SUPPLIED RECORDS

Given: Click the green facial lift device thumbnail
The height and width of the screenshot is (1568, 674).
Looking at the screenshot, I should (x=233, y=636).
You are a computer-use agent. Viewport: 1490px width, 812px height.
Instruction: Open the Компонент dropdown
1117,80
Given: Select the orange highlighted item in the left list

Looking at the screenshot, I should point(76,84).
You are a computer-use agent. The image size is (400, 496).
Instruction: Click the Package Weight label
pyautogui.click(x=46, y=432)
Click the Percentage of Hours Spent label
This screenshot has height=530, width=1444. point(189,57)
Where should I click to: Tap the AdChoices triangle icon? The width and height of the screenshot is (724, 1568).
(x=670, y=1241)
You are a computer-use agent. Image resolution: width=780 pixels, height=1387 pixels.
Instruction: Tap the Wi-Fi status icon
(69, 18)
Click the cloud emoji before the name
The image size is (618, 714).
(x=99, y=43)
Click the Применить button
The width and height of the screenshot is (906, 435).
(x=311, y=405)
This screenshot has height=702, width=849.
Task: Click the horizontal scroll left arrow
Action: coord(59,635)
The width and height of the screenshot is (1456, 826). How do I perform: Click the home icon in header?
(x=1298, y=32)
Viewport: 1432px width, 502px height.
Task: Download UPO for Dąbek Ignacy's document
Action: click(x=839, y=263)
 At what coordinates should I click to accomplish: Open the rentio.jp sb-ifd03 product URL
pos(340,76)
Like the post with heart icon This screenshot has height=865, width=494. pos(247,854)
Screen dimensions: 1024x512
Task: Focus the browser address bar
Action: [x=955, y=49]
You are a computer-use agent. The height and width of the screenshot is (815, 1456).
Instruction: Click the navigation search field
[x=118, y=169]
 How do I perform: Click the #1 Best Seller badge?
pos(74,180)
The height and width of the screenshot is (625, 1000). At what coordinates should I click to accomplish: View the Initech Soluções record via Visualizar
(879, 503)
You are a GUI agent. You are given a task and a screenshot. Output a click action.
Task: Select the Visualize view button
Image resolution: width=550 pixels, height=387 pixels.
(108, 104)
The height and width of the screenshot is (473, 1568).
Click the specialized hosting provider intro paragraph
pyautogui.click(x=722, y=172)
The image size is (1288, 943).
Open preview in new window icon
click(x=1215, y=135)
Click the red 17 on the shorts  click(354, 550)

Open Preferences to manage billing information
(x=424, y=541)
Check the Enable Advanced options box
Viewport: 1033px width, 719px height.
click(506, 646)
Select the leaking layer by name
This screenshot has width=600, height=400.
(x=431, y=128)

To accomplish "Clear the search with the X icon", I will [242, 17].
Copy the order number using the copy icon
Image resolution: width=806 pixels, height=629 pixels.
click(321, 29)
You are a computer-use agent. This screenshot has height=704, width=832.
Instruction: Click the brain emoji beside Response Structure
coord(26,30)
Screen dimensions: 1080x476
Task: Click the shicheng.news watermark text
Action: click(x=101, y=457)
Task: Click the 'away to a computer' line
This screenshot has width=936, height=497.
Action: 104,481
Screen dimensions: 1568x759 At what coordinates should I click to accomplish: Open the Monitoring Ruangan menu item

EXERCISE REQUIREMENTS
Exactly the lines from the one containing "The height and width of the screenshot is (473, 1568)." through the final line of the records must appear in your reply, and no others.

WRITTEN ANSWER
The height and width of the screenshot is (473, 1568).
Click the specialized hosting provider intro paragraph
pyautogui.click(x=722, y=172)
The image size is (1288, 943).
Open preview in new window icon
click(x=1215, y=135)
Click the red 17 on the shorts  click(354, 550)

Open Preferences to manage billing information
(x=424, y=541)
Check the Enable Advanced options box
Viewport: 1033px width, 719px height.
click(506, 646)
Select the leaking layer by name
This screenshot has width=600, height=400.
(x=431, y=128)

To accomplish "Clear the search with the X icon", I will [242, 17].
Copy the order number using the copy icon
Image resolution: width=806 pixels, height=629 pixels.
click(321, 29)
You are a computer-use agent. This screenshot has height=704, width=832.
Instruction: Click the brain emoji beside Response Structure
coord(26,30)
Screen dimensions: 1080x476
Task: Click the shicheng.news watermark text
Action: click(x=101, y=457)
Task: Click the 'away to a computer' line
This screenshot has width=936, height=497.
Action: 104,481
Screen dimensions: 1568x759 At what coordinates should I click to accomplish: Open the Monitoring Ruangan menu item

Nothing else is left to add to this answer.